Historically, investment in nurturing human capital and capabilities, through building and strengthening research and development or the overall education sector; has been the most powerful weapon to combat over the uncertainties of any kinds irrespective of varying magnitude and intensity.
Over the time the Government of India (GoI) is also moving on the same lines, but the steps taken so far is not enough. Parallelly, we need to develop an ecosystem where an investor can make an equity investment in an individual’s future earnings.
In today’s technological driven VUCA world, instant and impactful skilling/upskilling and reskilling of the labour force has become the necessity and the only weapon to prevent creating a global useless society. Thus, scaling up investment in research and development, nurturing human capital & capabilities and in the overall education sector to the maximum possible level is a very pertinent subject matter of the third decade of the 21st century. But India’s efforts in this direction are not satisfactory.
Since the year 2000, India’s expenditure on research and development to GDP has virtually remained stagnant in the range of 0.73%-0.87%, which is lower than all countries in the BRICS group and less than one-third of the US (2.74%) and Europe (1.85%). Even the spending on education has remained stagnant over the last many years. The economic survey 2020-21 reported that spending on education remained 2.8% of GDP during 2014-19 and increased to 3-3.5% in the 2019-21 period. Ideally, this ratio must be 6% of GDP. Total government expenditure on the education sector Since 1950 to till date has increased from 0.64 percent of GDP to 4.6 percent and at the same time, the size of the economy has increased from around $35 billion to $2087 billion. Growth in the expenditure on education has not been the same as in the case of growth in the size of the economy. On the economic front, we have witnessed an impressive growth rate in terms of size, but with respect to it, spending on education has been less than expected.
As a result of it, the GER in higher education in India is 26.3 percent, which is slightly lower than the world average of 27 percent and around 55 percent less than the US (85%) and 20 percent less than China. Around 74 percent of India’s young population between the age of 18-23 years old have not yet enrolled in higher education. In the latest Human Capital Index (HCI), we stand at 116 out of 174 countries in the human capital index; 131st out of 189 countries in human development index (HDI) and 48th in the list of top 50 innovating counties in The Global innovation index. HCI index score is even less than the average score of South Asia and the HDI index score is marginally higher than the average score of South Asia but far less than the world average.

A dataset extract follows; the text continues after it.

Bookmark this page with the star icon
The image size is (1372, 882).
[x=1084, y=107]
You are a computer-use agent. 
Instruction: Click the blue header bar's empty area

The performance on these indicators need to be improved in times to come.
GoI is taking corrective actions via making the balance between inclusion and excellence. Contrary to this year’s budget, fund allocation to the education sector has been increased year on year basis in the absolute term. Skill development has been the subject of special attention over time. Allowing FDI and ECB (External commercial borrowings) in higher education; constituting Higher Education Commission (HEC) for accreditation and regular funding of colleges and universities; allocating Rs.50,000 crore to National Research Foundation (NRF) to boost quality and quantity of research; implementing New Education Policy (NEP); collaborating with foreign countries and many more are such initiatives taken in this direction in the recent years.
GoI has its own limitations as far as allocation of funds are considered. Government has to maintain the balance between the fiscal arithmetic and necessary distribution and allocation of funds ranging across various schemes. But this cannot be the rational logic when we are competing with the rest of the world to combat over volatilities, uncertainties, complexities and ambiguities via imparting skilling, upskilling and reskilling among the workforce. Hence, we need to look beyond the budget allocation and government expenditure if we want to win the race.
GoI should focus on some parallel self-interlocking mechanism where an investor can invest in an individual’s future earnings, unlike an education loan. Therefore the government should incentivise such startups and design policies for an inductive ecosystem where such business entity can make profits at the benefits of skilling, upskilling and reskilling of the world’s largest young minds.
We have been witnessing the dissatisfactory outcomes of efforts made by GoI past many years. Since long we have been exclusively depends on government’s expenditure for the betterment of education sector. I think it’s high time to look beyond this and it warrants for an urgent shift in the policies. GoI should design such polices where private entity can explore the possibilities of rational investment in this sector as well. Seeing the present condition, Income Sharing Agreement (ISA) seems to be considerable sources of equity investment in the education system of our country.